Your objective> Go through the records line by line from the top and repeat each one exactly, ending with the line that contains "Move condition up".
━━━ Entries provided
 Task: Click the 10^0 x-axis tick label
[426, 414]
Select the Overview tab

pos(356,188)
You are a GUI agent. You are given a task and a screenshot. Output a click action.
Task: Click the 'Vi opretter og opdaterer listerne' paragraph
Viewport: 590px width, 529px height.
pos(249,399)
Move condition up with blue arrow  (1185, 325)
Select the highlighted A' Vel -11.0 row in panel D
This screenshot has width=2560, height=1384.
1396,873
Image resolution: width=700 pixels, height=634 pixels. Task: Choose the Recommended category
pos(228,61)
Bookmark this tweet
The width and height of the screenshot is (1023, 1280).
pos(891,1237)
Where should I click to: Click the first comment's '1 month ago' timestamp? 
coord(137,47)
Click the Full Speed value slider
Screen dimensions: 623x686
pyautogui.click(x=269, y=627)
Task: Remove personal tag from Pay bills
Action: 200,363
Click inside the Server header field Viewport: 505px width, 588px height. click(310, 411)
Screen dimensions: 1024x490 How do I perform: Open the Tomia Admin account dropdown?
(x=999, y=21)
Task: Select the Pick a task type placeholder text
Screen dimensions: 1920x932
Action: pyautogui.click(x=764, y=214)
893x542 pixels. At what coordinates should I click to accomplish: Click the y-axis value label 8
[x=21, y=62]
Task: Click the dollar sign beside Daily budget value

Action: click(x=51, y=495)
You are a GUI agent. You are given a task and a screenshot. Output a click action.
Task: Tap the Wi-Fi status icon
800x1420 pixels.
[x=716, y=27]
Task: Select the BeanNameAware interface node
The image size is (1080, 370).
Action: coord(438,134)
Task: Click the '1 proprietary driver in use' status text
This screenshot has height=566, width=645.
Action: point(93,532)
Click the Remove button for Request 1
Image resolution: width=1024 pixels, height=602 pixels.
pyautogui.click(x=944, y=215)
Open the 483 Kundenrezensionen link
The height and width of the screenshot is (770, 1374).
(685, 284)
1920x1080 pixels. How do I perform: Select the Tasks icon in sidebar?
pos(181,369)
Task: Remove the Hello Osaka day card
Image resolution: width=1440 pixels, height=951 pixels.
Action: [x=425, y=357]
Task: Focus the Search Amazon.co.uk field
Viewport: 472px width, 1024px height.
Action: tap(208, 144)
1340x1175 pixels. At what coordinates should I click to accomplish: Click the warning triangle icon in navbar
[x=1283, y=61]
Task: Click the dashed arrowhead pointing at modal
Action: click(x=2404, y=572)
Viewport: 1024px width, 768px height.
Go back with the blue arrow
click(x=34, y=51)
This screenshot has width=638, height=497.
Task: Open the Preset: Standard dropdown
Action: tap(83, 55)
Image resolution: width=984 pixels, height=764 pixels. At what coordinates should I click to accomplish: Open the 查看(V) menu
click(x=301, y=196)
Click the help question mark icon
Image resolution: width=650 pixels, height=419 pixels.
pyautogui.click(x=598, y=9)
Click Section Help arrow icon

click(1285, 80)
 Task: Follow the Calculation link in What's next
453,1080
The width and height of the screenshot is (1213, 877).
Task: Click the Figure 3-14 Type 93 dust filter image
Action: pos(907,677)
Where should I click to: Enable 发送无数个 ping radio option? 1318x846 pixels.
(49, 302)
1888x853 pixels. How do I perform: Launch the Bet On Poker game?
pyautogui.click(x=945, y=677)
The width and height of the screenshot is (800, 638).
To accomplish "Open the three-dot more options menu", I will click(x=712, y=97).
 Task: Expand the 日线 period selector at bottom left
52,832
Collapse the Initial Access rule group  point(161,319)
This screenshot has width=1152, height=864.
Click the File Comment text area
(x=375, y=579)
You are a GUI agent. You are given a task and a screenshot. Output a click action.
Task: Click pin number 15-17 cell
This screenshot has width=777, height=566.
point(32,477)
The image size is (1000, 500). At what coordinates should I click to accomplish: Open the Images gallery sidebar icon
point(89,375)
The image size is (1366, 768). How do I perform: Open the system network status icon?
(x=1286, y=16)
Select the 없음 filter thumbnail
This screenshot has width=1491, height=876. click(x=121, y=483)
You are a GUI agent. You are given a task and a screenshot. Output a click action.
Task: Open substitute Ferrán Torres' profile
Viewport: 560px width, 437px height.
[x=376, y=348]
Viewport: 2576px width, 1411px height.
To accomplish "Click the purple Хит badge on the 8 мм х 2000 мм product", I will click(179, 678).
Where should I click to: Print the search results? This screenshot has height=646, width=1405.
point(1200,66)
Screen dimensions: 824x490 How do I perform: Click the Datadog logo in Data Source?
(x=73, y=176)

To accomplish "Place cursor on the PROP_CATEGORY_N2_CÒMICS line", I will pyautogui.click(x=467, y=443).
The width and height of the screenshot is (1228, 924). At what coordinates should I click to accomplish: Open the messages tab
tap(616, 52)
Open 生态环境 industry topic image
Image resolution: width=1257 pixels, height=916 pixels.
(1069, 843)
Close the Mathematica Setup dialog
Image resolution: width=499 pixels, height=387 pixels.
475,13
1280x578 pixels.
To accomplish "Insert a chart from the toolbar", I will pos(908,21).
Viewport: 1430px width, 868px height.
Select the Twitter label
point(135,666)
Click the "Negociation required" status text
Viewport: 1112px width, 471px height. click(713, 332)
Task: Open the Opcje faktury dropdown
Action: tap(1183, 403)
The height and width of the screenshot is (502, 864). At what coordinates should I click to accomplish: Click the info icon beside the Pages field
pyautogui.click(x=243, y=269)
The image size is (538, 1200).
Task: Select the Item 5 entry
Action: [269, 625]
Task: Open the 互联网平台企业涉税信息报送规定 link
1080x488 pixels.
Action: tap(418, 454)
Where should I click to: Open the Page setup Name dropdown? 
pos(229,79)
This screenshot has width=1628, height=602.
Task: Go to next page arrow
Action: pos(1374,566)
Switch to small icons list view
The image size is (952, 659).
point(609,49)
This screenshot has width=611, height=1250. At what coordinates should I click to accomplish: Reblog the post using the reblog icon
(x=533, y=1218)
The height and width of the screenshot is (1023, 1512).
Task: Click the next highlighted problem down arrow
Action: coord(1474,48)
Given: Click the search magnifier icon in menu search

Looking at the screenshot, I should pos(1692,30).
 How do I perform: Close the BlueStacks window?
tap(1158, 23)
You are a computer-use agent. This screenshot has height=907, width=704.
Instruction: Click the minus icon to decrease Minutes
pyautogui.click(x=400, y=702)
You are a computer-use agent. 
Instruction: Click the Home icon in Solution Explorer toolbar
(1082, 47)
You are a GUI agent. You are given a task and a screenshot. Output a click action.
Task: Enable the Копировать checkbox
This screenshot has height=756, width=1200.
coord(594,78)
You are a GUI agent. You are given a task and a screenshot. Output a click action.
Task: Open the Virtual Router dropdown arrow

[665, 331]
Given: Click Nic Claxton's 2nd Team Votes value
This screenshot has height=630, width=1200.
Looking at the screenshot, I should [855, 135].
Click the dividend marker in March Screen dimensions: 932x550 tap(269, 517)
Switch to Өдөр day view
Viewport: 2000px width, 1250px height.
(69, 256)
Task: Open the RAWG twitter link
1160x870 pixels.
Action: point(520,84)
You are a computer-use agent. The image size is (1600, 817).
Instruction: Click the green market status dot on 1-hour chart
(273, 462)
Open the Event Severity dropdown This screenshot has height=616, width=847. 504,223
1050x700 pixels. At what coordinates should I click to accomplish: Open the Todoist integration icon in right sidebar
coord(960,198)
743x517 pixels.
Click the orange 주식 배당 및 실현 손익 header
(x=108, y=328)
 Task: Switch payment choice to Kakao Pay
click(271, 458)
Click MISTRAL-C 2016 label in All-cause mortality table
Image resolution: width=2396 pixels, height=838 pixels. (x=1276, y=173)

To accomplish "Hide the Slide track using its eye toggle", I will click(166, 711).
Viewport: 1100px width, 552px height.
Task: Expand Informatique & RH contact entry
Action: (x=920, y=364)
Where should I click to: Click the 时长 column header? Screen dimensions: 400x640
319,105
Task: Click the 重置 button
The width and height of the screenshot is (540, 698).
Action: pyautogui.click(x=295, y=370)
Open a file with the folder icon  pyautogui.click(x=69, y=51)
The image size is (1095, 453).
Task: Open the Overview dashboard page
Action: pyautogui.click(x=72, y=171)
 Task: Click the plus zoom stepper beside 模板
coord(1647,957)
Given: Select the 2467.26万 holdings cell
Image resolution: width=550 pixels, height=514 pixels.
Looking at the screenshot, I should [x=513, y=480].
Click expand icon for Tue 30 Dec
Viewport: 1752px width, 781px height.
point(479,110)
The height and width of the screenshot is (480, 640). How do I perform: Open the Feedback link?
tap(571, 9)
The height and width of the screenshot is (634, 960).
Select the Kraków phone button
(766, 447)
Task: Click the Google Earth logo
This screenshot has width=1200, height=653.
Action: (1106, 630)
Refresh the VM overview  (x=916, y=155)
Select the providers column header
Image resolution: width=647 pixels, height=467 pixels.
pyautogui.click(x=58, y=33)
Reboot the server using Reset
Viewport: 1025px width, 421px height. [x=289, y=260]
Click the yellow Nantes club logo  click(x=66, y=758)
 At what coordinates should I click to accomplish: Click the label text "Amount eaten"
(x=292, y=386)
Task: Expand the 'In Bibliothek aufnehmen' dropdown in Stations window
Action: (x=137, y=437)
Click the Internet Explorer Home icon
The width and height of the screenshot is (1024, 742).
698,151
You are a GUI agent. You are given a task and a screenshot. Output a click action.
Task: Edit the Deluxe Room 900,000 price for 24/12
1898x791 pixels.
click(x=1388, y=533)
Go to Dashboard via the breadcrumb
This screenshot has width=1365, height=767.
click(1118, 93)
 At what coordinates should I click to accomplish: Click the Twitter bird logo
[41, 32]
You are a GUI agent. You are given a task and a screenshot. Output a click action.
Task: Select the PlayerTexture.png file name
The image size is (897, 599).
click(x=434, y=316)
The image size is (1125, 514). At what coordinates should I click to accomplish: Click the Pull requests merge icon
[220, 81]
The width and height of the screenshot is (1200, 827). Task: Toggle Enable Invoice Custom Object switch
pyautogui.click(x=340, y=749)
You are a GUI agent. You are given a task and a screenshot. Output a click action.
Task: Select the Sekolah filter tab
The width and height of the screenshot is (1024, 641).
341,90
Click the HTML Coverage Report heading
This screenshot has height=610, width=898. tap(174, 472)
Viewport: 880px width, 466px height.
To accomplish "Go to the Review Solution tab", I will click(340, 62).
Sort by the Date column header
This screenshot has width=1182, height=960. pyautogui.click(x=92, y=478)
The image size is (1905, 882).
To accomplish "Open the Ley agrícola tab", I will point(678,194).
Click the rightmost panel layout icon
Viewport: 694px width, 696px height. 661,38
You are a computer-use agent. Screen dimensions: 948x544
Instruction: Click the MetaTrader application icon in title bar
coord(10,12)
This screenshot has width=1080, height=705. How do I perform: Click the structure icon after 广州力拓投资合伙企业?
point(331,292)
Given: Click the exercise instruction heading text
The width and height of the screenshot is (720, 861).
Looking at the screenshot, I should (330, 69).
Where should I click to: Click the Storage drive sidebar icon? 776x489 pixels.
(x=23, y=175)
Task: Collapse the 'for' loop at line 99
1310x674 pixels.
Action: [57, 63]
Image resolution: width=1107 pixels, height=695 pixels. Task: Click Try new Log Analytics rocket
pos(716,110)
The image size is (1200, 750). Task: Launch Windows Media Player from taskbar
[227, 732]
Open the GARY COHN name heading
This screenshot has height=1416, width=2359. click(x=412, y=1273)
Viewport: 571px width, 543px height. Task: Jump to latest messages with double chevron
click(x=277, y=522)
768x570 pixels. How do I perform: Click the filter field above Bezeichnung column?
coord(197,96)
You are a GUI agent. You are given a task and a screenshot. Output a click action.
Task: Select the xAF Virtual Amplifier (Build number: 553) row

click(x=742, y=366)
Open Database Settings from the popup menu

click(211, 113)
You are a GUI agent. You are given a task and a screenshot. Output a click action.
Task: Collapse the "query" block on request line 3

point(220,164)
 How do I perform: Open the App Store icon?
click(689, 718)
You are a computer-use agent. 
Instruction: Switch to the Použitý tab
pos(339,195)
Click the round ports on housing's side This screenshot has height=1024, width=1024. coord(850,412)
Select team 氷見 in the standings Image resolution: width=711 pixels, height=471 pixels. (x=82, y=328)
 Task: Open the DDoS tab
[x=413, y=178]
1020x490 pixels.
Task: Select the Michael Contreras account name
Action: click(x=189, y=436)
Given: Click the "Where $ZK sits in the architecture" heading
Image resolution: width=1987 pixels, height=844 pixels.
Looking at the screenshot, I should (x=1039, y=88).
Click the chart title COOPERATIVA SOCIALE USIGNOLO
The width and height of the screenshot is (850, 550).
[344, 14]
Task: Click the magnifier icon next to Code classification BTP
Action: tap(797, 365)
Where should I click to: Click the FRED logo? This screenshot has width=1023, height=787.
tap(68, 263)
━━━━━━
Task output>
 Task: Click the 10^0 x-axis tick label
[426, 414]
Select the Overview tab

pos(356,188)
You are a GUI agent. You are given a task and a screenshot. Output a click action.
Task: Click the 'Vi opretter og opdaterer listerne' paragraph
Viewport: 590px width, 529px height.
pos(249,399)
Move condition up with blue arrow  (1185, 325)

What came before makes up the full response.